# TEXTO PARA LEITURA
------

- Fóssil de 115 milhões de anos, Cicero spectabilis, retorna ao Ceará após ser encontrado em coleção nos EUA.
- O fóssil homenageia o Padre Cícero e é um isópode raro, com origem no período Cratéceo.
- A espécie vivia no fundo de lagos, processando matéria orgânica e era essencial para a cadeia alimentar.
- É o primeiro fóssil desse tipo abaixo da Linha do Equador, com preservação espetacular.
- Parceria entre Brasil e EUA facilitou a repatriação e publicação de estudo na revista Nature.
Um fóssil de 115 milhões de anos batizado em homenagem ao Padre Cícero que conta a história de um período em que a América do Norte, a Europa e o norte da Ásia eram um único continente retornará ao Brasil, ou melhor, ao Ceará.
O fóssil Cicero spectabilis foi encontrado por coincidência em uma coleção paleontológica nos Estados Unidos e se trata de um pequeno animal que vivia onde hoje é o Cariri cearense.
A HOMENAGEM AO PADRE
O fóssil tem origem no período Cratéceo com uma idade estimada entre 110 e 120 milhões de anos. O Cicero spectabilis recebeu esse nome por causa de Cícero Romão Batista, o Padre Cícero, devido ao seu peso histórico ao Ceará e a região do Cariri.

------

# REGISTROS FORNECIDOS
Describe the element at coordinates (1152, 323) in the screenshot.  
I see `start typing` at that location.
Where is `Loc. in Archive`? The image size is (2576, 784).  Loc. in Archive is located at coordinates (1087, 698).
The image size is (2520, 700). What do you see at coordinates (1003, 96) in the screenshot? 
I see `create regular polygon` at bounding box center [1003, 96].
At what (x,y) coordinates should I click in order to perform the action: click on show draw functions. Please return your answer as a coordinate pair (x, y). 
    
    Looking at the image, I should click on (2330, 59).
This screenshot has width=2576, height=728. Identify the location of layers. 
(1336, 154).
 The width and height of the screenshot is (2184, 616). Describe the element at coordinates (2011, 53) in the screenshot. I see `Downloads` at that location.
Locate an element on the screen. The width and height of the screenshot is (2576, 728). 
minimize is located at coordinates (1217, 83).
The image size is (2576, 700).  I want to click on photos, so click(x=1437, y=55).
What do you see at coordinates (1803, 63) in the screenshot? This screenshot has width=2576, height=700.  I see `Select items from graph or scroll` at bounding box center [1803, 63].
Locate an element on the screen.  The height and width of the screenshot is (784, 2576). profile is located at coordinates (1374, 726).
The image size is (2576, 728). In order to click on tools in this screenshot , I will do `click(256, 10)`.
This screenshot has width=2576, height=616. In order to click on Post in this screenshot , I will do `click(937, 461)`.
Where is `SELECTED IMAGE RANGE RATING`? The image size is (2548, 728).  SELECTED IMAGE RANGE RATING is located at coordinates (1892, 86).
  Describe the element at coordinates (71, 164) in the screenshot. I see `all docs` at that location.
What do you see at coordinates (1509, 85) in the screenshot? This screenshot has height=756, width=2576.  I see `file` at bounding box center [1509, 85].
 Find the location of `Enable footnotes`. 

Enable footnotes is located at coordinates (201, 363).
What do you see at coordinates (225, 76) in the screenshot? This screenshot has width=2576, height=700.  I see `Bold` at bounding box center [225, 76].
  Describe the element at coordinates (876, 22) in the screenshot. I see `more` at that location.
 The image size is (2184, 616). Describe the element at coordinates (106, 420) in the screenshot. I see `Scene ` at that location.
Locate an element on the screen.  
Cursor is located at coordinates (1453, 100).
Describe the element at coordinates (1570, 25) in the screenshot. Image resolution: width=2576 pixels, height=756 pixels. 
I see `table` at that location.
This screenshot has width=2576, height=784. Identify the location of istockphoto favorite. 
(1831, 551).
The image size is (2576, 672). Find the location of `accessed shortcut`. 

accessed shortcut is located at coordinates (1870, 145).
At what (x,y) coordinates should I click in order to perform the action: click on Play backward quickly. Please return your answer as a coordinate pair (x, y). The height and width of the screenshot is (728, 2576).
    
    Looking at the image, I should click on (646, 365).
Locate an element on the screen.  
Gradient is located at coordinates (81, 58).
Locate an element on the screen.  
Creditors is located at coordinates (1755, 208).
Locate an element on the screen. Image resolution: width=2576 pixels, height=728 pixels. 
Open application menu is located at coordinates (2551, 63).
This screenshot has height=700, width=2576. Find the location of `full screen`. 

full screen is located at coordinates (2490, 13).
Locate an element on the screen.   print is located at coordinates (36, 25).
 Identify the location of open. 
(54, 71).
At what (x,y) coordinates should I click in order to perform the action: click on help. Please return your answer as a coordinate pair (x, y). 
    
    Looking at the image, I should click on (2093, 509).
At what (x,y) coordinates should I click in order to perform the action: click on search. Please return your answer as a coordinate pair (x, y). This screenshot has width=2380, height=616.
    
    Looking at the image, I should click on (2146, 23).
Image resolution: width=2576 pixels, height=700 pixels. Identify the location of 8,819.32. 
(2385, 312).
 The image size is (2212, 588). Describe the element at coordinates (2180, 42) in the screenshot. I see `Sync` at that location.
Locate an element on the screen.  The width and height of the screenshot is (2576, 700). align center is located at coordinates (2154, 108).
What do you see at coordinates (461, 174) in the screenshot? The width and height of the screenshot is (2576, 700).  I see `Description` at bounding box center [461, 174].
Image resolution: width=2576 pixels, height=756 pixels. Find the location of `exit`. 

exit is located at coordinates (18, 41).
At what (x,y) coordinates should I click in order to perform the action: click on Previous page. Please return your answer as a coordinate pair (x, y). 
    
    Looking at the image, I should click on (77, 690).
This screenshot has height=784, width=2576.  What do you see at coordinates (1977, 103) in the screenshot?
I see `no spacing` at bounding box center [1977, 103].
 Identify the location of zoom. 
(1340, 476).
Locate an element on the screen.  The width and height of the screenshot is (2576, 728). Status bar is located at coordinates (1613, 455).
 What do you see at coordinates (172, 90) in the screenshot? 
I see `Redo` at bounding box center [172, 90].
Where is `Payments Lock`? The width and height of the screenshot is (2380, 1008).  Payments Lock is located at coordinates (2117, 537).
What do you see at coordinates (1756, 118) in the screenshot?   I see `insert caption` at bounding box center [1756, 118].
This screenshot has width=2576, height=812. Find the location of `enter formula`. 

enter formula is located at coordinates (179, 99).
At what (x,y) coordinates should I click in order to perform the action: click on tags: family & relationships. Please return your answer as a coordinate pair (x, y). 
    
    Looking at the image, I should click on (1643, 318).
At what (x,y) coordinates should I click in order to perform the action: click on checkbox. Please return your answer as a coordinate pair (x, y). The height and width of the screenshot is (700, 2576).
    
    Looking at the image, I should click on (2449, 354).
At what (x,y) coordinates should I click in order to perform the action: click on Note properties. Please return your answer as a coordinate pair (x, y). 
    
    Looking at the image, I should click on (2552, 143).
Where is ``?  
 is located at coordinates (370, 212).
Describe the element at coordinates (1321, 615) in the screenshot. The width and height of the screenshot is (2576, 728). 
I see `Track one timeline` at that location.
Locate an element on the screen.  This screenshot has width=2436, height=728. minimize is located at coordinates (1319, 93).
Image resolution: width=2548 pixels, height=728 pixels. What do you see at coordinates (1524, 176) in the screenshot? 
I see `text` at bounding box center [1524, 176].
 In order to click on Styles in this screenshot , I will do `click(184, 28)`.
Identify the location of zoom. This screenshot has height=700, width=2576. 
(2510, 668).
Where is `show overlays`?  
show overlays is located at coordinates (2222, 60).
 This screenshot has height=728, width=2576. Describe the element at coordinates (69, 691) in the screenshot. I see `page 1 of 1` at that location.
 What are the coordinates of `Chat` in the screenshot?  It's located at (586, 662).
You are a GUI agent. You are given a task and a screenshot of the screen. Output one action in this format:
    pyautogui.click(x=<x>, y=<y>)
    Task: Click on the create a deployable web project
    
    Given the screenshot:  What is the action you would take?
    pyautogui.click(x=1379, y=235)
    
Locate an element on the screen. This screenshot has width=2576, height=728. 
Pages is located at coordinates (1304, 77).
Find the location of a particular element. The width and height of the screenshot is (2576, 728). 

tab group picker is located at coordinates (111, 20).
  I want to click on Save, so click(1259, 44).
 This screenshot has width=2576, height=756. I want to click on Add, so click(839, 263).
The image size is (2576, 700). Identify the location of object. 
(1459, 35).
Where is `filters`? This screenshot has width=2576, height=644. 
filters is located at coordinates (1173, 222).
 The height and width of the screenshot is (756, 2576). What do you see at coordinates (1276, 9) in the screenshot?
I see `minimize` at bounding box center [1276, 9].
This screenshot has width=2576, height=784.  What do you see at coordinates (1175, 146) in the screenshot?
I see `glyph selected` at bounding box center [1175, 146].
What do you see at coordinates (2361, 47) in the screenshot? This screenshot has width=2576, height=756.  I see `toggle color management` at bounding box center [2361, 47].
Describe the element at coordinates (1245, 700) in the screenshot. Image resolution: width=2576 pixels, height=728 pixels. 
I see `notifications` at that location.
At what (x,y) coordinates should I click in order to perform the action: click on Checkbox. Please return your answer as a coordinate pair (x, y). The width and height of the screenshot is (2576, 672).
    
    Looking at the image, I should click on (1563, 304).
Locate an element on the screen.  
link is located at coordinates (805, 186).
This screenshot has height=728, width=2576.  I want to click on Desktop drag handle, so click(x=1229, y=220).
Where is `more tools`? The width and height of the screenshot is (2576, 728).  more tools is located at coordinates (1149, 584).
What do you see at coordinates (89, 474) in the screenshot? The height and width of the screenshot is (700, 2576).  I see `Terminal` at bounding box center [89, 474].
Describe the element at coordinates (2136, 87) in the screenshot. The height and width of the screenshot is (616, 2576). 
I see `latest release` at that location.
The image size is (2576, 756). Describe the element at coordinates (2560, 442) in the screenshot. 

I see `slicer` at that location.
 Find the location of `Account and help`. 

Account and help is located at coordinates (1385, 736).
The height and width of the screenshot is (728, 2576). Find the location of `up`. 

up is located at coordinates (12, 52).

------

# TAREFA 1
No texto sobre o fóssil Cicero spectabilis, quais regiões formavam um único continente no período de que o fóssil conta a história?
# TAREFA 2
Escreva a continuação do texto sobre o fóssil Cicero spectabilis a partir da última frase.
Não é preciso usar os registros.

# RESPOSTA 1
América do Norte, Europa e norte da Ásia.

# RESPOSTA 2
A palavra “spectabilis”, do latim, que significa “espetacular”.
ESPÉCIE VIVIA NO FUNDO DE LAGOS
Apesar do nome que chama a atenção, os pesquisadores apontam que a espécie era uma pequena criatura que fazia parte da base da cadeia alimentar e vivia no fundo de lagos processando matéria orgânica, o que ajudava a tornar o ambiente apto para outras vidas.
Mesmo tendo passado milhões de anos, a espécie resistiu às mudanças da Terra e hoje faz parte de um grupo chamado de isópodas sendo considerado uma espécie de crustáceo, que pode ser encontrada em água doce e salgada ou em terra, e surgiu há mais de 200 milhões de anos. São seres minúsculos, mas imprescindíveis para a natureza.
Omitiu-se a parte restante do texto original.